COMMON STOCK, PAR VALUE $0.01
PER SHARE, OF NRG ENERGY, INC.
XCEL ENERGY INC.
800 NICOLLET MALL
MINNEAPOLIS, MINNESOTA 55402
(612) 330-5500
(Name, Address and Telephone Number of Person Authorized to Receive Notices and
Communications on Behalf of Filing Persons)
Copies to:
ROBERT A. YOLLES, ESQ.
PETER D. CLARKE, ESQ.
Jones, Day, Reavis & Pogue
77 West Wacker
Chicago, Illinois 60601
(312) 782-3939
Check the appropriate boxes below to designate any transactions to which the statement relates:
third-party tender offer subject to Rule 14d-1.
issuer tender offer subject to Rule 13e-4.
going-private transaction subject to Rule 13e-3.
amendment to Schedule 13D under Rule 13d-2.
Check the following box if the filing is a final amendment reporting the results of the tender offer:
This Amendment No. 9 (this Amendment) amends and supplements the Tender Offer Statement on Schedule TO, as initially filed on March 13, 2002 and as amended on March 18, March 27, April 3, April 4, April 11, April 16, May 7 and May 13, 2002 (as previously amended and amended hereby, the Schedule TO) by Xcel Energy Inc., a Minnesota corporation (Xcel Energy), and NRG Acquisition Company, LLC, a Delaware limited liability company and an indirect, wholly owned subsidiary of Xcel Energy (the Purchaser), relating to the offer by Xcel Energy, on behalf of and as agent for the Purchaser, to exchange 0.5000 of a share of Xcel Energy common stock, par value $2.50 per share, including the associated share purchase rights, for each outstanding share of common stock, par value $0.01 per share, of NRG Energy, Inc., a Delaware corporation, on the terms and subject to the conditions set forth in Xcel Energys prospectus, dated April 3, 2002, as amended and supplemented by Xcel Energys prospectus supplement, dated April 4, 2002, and in the related letter of transmittal (as they may be amended or supplemented), copies of each of which have been filed as an Exhibit to the Schedule TO.
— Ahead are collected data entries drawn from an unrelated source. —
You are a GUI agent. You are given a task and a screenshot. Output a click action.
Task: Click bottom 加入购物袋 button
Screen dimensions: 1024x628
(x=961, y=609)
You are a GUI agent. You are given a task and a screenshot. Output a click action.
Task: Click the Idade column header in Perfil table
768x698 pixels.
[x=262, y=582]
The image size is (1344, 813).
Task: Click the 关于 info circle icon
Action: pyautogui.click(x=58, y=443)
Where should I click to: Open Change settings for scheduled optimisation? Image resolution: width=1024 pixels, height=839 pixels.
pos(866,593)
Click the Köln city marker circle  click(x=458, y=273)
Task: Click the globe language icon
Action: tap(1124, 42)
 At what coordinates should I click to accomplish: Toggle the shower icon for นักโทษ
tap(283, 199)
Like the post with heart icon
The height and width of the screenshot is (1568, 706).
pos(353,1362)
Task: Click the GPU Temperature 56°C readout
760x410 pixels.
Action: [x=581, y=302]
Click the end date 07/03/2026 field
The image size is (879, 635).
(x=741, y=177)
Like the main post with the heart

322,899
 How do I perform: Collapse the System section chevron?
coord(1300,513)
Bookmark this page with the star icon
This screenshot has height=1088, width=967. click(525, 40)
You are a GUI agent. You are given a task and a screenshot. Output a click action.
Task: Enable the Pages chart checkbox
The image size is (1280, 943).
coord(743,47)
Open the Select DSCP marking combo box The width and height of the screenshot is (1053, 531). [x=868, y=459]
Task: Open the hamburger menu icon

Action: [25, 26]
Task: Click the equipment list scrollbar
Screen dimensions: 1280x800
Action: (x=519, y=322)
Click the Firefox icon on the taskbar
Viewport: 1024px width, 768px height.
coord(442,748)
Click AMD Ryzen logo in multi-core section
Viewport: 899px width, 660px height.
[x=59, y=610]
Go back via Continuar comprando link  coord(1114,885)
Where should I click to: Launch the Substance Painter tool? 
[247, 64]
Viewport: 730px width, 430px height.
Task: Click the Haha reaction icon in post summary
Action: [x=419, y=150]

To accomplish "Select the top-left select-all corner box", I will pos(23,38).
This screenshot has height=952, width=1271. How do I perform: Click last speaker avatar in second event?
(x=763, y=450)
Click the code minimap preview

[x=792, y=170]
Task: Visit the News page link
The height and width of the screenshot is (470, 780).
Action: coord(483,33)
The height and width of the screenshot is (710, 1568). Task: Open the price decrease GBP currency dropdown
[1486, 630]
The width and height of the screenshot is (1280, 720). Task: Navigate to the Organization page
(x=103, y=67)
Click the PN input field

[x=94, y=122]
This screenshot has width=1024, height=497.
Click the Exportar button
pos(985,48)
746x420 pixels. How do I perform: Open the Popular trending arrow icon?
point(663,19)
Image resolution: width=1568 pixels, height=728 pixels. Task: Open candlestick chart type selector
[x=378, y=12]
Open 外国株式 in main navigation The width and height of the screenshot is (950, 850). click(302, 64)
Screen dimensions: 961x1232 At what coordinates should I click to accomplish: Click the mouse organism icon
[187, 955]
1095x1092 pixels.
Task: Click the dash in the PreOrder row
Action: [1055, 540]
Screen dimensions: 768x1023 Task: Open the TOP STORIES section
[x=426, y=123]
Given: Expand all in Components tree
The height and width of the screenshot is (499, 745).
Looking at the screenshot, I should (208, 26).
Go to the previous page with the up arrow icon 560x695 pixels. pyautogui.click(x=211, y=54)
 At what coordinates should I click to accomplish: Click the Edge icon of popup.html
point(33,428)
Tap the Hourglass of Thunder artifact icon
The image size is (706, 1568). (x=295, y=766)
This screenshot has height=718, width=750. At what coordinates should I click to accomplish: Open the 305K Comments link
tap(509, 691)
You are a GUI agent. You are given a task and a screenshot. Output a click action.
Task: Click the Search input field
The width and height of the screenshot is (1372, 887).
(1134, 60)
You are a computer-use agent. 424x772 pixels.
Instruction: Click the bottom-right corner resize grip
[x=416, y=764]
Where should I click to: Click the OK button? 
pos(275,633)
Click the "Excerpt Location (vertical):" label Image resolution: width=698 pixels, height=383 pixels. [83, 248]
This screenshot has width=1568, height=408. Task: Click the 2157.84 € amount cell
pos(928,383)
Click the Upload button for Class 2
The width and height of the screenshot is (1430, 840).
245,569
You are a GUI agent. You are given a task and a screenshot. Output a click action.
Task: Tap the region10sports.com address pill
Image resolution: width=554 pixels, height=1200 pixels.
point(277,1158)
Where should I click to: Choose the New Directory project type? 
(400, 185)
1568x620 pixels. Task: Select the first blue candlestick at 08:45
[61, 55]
ITEM 4. TERMS OF THE TRANSACTION.
Because the Securities and Exchange Commission has not, as of the date of this Amendment, entered an order under the Public Utility Holding Company Act authorizing Xcel Energy to consummate the offer, Xcel Energy has extended the expiration of the offer to midnight, Eastern Daylight Time, on May 31, 2002. The other terms and conditions of the offer remain unchanged.
Accordingly, Item 4 is hereby amended by replacing each reference in the prospectus supplement, dated April 4, 2002, to the expiration date of May 17, 2002 with midnight, Eastern Daylight Time, on May 31, 2002.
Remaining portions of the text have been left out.